RECORDS PROVIDED —
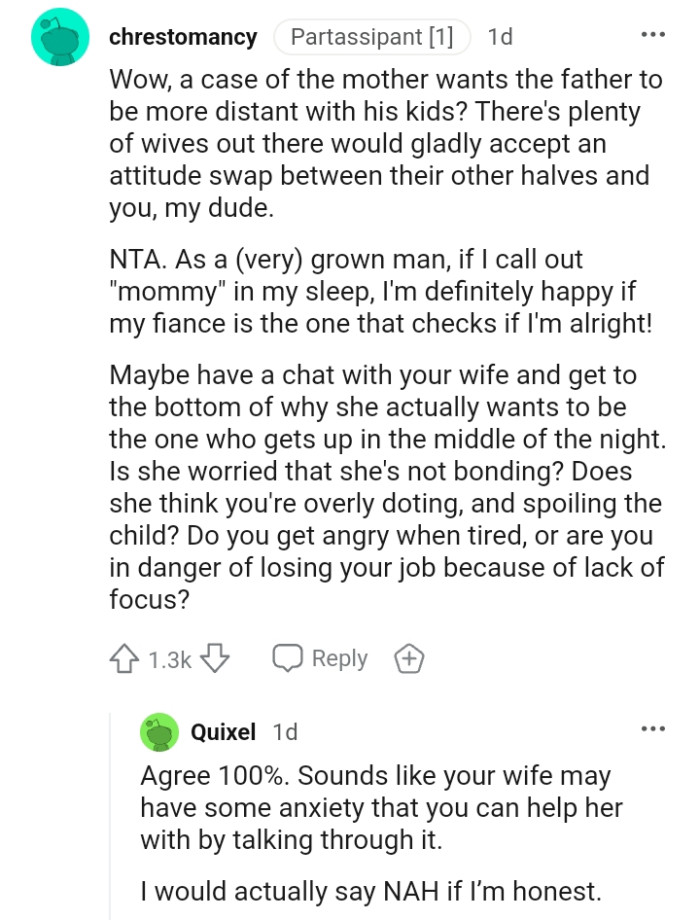Open the plus award icon

(408, 658)
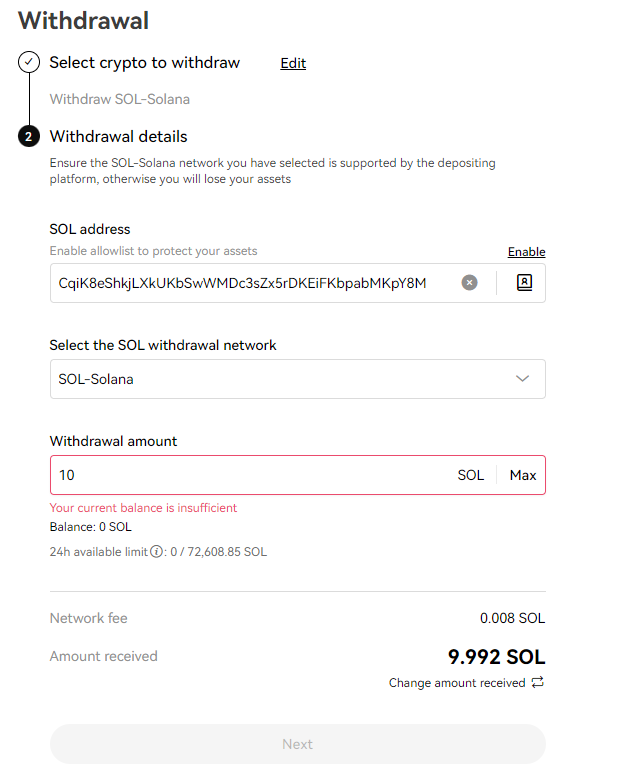Click the Balance: 0 SOL text
644x777 pixels.
(90, 527)
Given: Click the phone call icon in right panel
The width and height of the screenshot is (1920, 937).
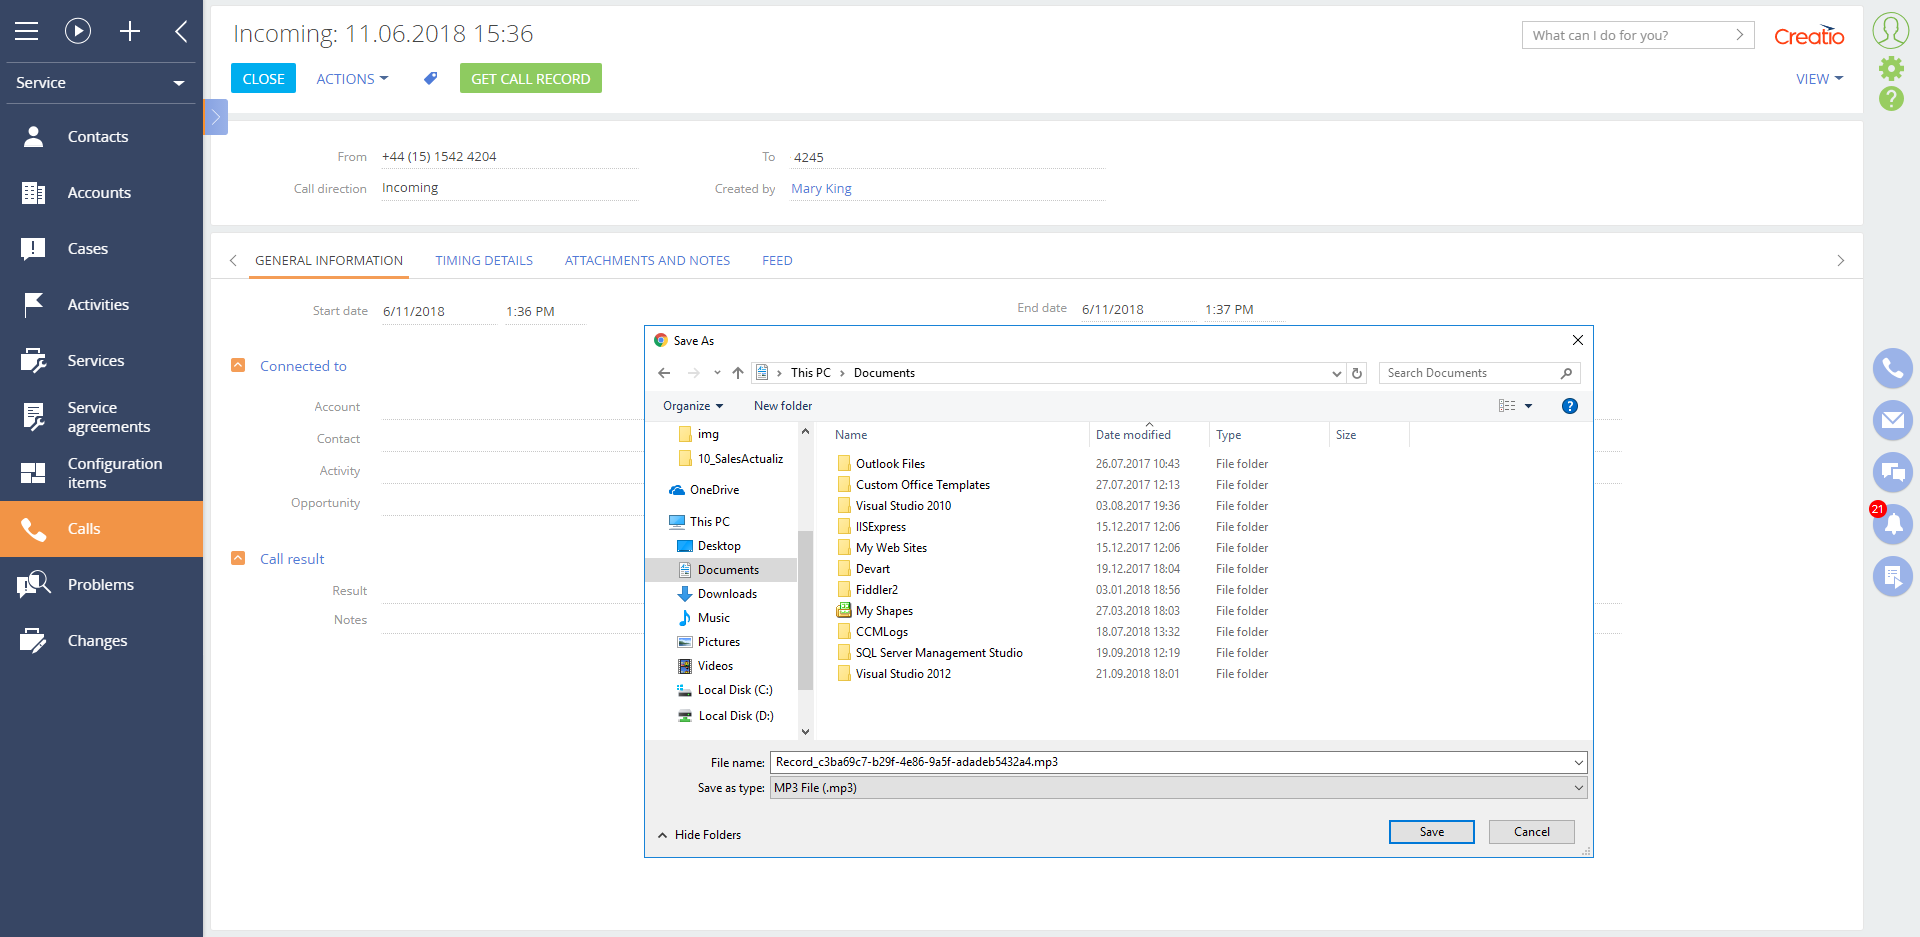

WHAT YOU WILL DO — Return nothing except the lines from the one containing "Given: Click the" through the final line of the data, copied exactly. Leave out all pictures.

EXERCISE ANSWER —
Given: Click the phone call icon in right panel
The width and height of the screenshot is (1920, 937).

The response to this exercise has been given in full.